- Work required -
As an exercise, copy out the entries exactly as written.

Saved data entries
___
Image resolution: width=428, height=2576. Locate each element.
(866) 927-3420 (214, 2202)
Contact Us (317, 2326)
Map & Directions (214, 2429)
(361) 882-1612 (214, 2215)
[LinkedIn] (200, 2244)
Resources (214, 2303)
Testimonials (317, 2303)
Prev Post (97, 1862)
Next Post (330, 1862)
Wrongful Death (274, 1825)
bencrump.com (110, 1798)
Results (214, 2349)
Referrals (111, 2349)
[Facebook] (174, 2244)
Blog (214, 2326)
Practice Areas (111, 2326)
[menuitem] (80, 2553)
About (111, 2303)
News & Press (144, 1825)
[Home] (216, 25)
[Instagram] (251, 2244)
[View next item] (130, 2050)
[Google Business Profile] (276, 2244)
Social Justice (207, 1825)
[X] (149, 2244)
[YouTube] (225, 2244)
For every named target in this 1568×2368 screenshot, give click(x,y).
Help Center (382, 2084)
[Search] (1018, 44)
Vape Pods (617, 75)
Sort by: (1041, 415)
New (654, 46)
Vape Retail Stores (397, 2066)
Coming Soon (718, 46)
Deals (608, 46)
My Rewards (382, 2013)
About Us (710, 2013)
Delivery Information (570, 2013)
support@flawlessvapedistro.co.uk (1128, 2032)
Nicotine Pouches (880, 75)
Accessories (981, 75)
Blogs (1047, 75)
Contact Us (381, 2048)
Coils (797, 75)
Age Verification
___
- Response area -
Image resolution: width=428, height=2576. Locate each element.
(866) 927-3420 (214, 2202)
Contact Us (317, 2326)
Map & Directions (214, 2429)
(361) 882-1612 (214, 2215)
[LinkedIn] (200, 2244)
Resources (214, 2303)
Testimonials (317, 2303)
Prev Post (97, 1862)
Next Post (330, 1862)
Wrongful Death (274, 1825)
bencrump.com (110, 1798)
Results (214, 2349)
Referrals (111, 2349)
[Facebook] (174, 2244)
Blog (214, 2326)
Practice Areas (111, 2326)
[menuitem] (80, 2553)
About (111, 2303)
News & Press (144, 1825)
[Home] (216, 25)
[Instagram] (251, 2244)
[View next item] (130, 2050)
[Google Business Profile] (276, 2244)
Social Justice (207, 1825)
[X] (149, 2244)
[YouTube] (225, 2244)
For every named target in this 1568×2368 screenshot, give click(x,y).
Help Center (382, 2084)
[Search] (1018, 44)
Vape Pods (617, 75)
Sort by: (1041, 415)
New (654, 46)
Vape Retail Stores (397, 2066)
Coming Soon (718, 46)
Deals (608, 46)
My Rewards (382, 2013)
About Us (710, 2013)
Delivery Information (570, 2013)
support@flawlessvapedistro.co.uk (1128, 2032)
Nicotine Pouches (880, 75)
Accessories (981, 75)
Blogs (1047, 75)
Contact Us (381, 2048)
Coils (797, 75)
Age Verification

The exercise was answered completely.